Antony van Leeuwenhoek (Dutch lens-maker) was among the first to observe microorganisms, which he referred to as "animalcules."
He used handmade lenses to discern movements of protista and sperm.
Robert Hooke (1665) introduced the term "cell" after observing cork tissue under a microscope, noting box-like structures.
In the 1670s, van Leeuwenhoek discovered bacteria and protozoa, enhancing our understanding of cellular life.
Technological advancements in lens crafting, microscope development, and staining techniques contributed to clearer cell observations.
By the 1830s, Matthias Schleiden (botanist) and Theodor Schwann (zoologist) formulated the unified cell theory, which includes three key principles:
1. All living organisms are composed of one or more cells.
2. The cell is the basic structural and functional unit of life.
3. All cells arise from existing cells.
Rudolf Virchow further substantiated these foundational concepts.

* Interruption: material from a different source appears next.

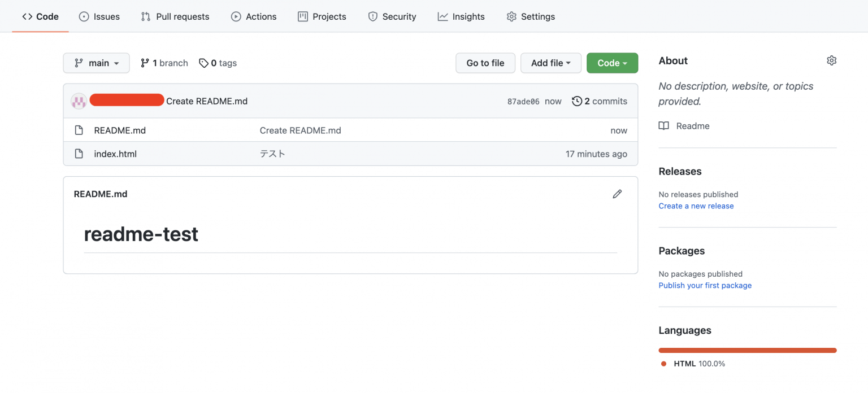Open Publish your first package link
Image resolution: width=868 pixels, height=393 pixels.
tap(705, 286)
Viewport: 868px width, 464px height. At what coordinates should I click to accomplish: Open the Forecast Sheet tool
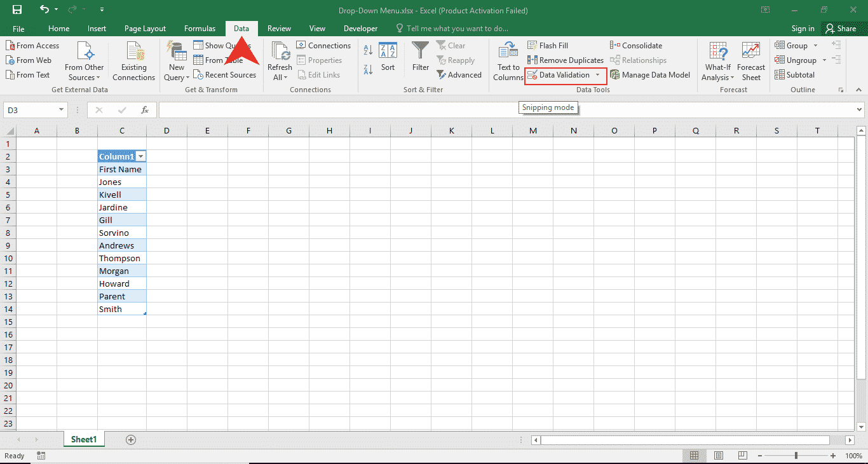click(x=751, y=51)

Modern microscopes significantly surpass the early models in complexity and capability.
Two primary types of modern microscopes include:
- Light Microscopes: Suitable for viewing living cells but have limitations in magnification and resolution.
- Electron Microscopes: Provide higher magnification and resolution, but samples must be dead due to preparation methods.

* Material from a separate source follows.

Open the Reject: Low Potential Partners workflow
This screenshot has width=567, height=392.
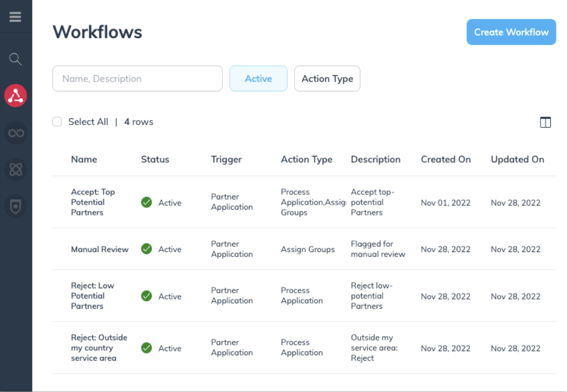pos(92,295)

Cells are broadly categorized into prokaryotic and eukaryotic.
Prokaryotic Cells:
- Dominantly unicellular organisms from Bacteria and Archaea domains.
- Prokaryotes are characterized by:
- Lacking a nucleus and membrane-bound organelles.
- Composed of four common components:
  1. Plasma Membrane: Outer covering separating cell interior from the environment.
  2. Cytoplasm: A jelly-like region suspending cellular components.
  3. DNA: Genetic material found in a region called the nucleoid.
  4. Ribosomes: Sites for protein synthesis.
Eukaryotic Cells:
- Includes animal cells, plant cells, fungi, and protists and have:
- Membrane-bound nucleus and organelles with distinct functions.
- Eukaryotic cells are generally larger than prokaryotic cells (10 to 100 times) and exhibit compartmentalization for varied biological processes.

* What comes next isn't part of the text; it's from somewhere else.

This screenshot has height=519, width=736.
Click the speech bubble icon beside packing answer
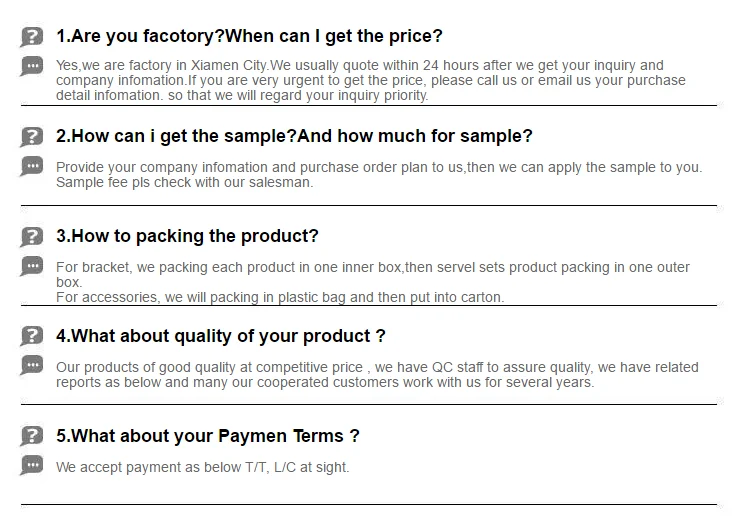click(32, 267)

Organisms are classified into three groups: Archaea, Bacteria, and Eukarya.
Fossil Record:
- The fossil record is scant, but deduced histories of Eukarya suggest all extant eukaryotes descend from a common ancestor.
Characteristics of Eukaryotes include:
- Cells containing nuclei surrounded by nuclear envelopes with pores.
- Presence of mitochondria and various organelles.
- A cytoskeleton comprising actin microfilaments and microtubules.
- Flagella and cilia for motility; ancestral traits seen across lineages.
- Linear chromosomes associated with histones, observed universally during the mitosis process.
- Organisms undergo sexual reproduction and can possess walls (originally characteristic).

Endosymbiotic Theory (Lynn Margulis, 1960s):
- Explains eukaryotic cell origins as an integration of ancestral prokaryotes engulfing aerobic bacteria.
- Indications show aerobic prokaryotes formed mitochondria while cyanobacteria evolved into chloroplasts.
Prokaryotic Metabolism:
- Prokaryotes perform essential metabolic functions, like nitrogen fixation and aerobic respiration within the mitochondria.
- Progressive aerobic activity and photosynthesis led to oxygen accumulation, enabling the evolution of aerobic organisms.

Mitochondria:
- Present in varying quantities to meet energy needs (1 to several thousand per cell).
- ATP production through cellular respiration, has double membranes, and replicates independently (binary fission).
Chloroplasts:
- Essential for photosynthesis in plants and a few protists, characterized by double membranes and thylakoids where chlorophyll resides.
- Originates from primary endosymbiosis involving cyanobacteria.